С. ГУБАНОВА: Профессор Игорь Елисеев, президент Московского философского общества рассказывает о той атмосфере, которая царит сегодня в философских кругах. Ученые-философы даже в этой ситуации продолжают шутить.
И. ЕЛИСЕЕВ: Вчера один из выступающих на пленарном заседании пошутил: философия начиналась с античности, с греческой философии, и один из знаменитых греческих философов был Диоген, который, как известно, вещал в бочке. И он пошутил: у меня создается такое впечатление, что Вас сейчас хотят вернуть к античности. И пересадить из Вашего прекрасного дома, в котором Вы родились, на Волхонке, а именно здесь возник в 29м году институт философии, Вас хотят переселить в бочку. Т.е. нас хотят выселить в никуда.

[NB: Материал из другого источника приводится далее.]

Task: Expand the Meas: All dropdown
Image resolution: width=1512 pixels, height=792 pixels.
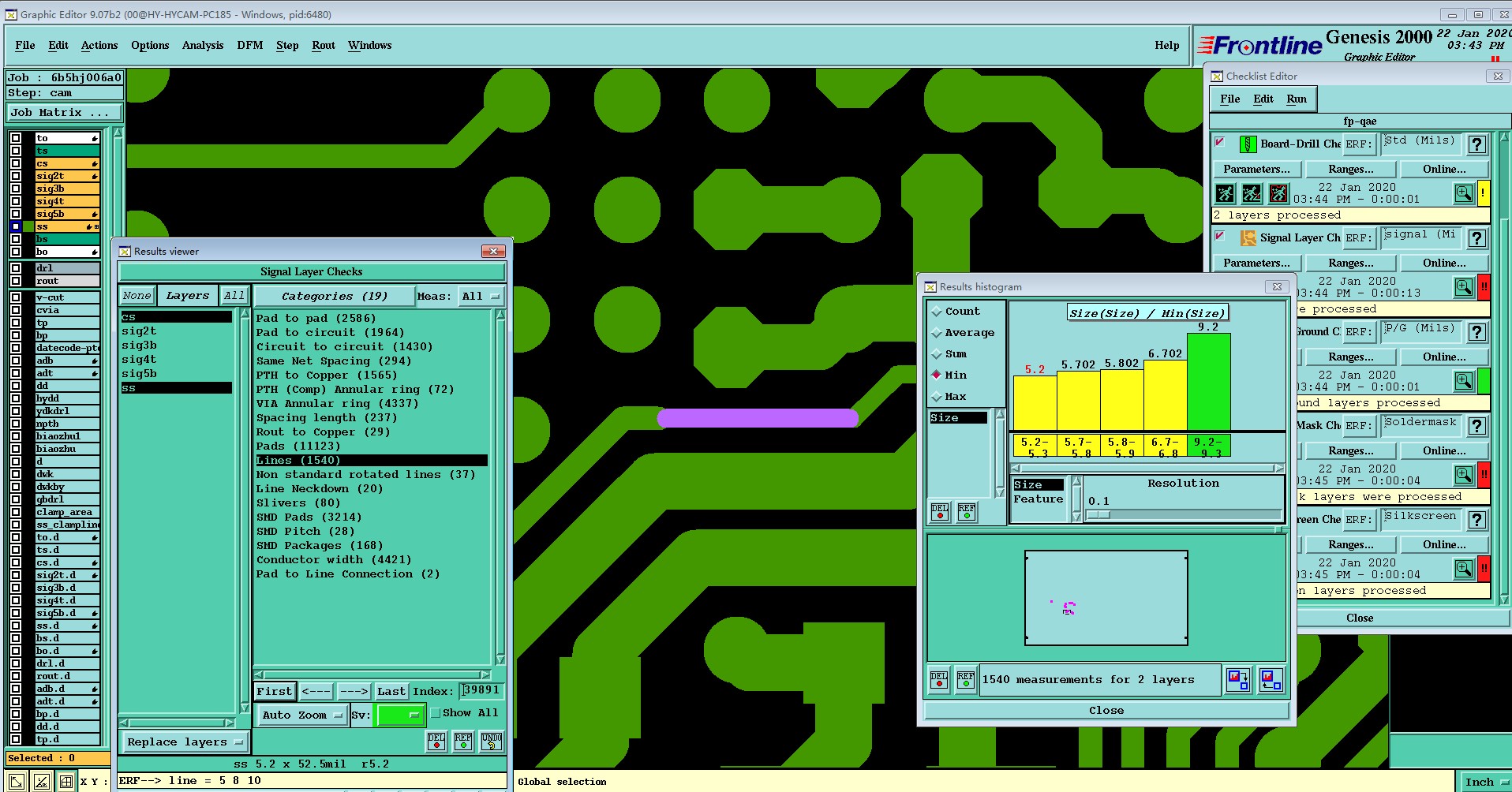Action: click(481, 297)
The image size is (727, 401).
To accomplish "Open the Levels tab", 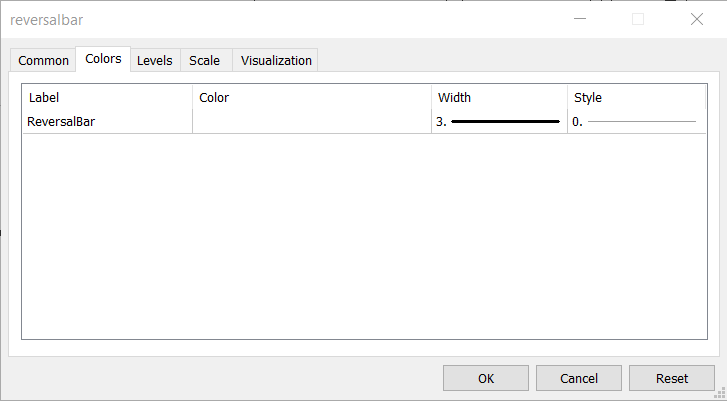I will tap(154, 60).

С. ГУБАНОВА: Проблемы у института философии начались там, где е не ждали. Историческое здание в центре Москвы, которое занимает академия с 1929 года, вдруг по распоряжению правительства России оказалось в собственности Пушкинского музея. О том, что философы оказались на грани выселения, они узнали случайно, накануне своего праздника.
И. ЕЛИСЕЕВ: Мы не ожидали, что люди занятые сферой культуры, люди, работающие в музее, они будут активизировать эту проблему именно в тот момент, когда у нас слишком много большой, творческой, организационной работы. Но все-таки приезжают философы со всего мира, и это требует значительных не только организационных, но и интеллектуальных усилий.
С. ГУБАНОВА: Слово Игорю Елисееву, профессору, президенту Московского философского общества.
И. ЕЛИСЕЕВ: Это, по-моему, пятая попытка музея завладеть этим зданием, причем без доставочных оснований на то, чтобы претендовать на то, что это будет развитие музея. Вчера я услышал, что директор музея уже говорит, что она хочет в этом здании разместить музей кино. Потому что те замечания которые звучали в ее адрес, что у Вас уже несколько зданий, которые Вы получили вокруг себя, которые не освоены, зачем же вы хотите разрушить интенсивно действующий, прекрасно работающий научный коллектив. Потому что ведь переселить такой институт, это, значит, во многом уничтожить его работу.
С. ГУБАНОВА: Приветственное письмо от президента Дмитрия Медведева, лестные речи в адрес ученых и российской науки произнесенные в послании, все это вместе взятое на фоне угрозы выселения прозвучало, как насмешка. Сергей Никольский замдиректора института философии, доктор философских наук уверен, что о проблеме философов знают на разных уровнях общества, в том числе, и наверху.
С. НИКОЛЬСКИЙ: Мы получаем большое число писем, обращений поддержки. Нас поддерживают и профессионалы, нас поддерживают просто образованные люди не только в России, но и за рубежом. Дело в том, что сейчас происходит своеобразный передел собственности, но власти и обществу нужно понять, что нельзя делить общее наследие духовной культуры, потому что в таком случае мы просто будем терять ее части, невосполнимые части. Может страна жить без археологии, наверное, может. Может страна жить без сельхозмашиностроения, наверное, может. Но может ли страна жить без того, чтобы думать о самой себе, о своем будущем, о своем прошлом. Ставить вопросы, которые ставит философия, наверное, она не может.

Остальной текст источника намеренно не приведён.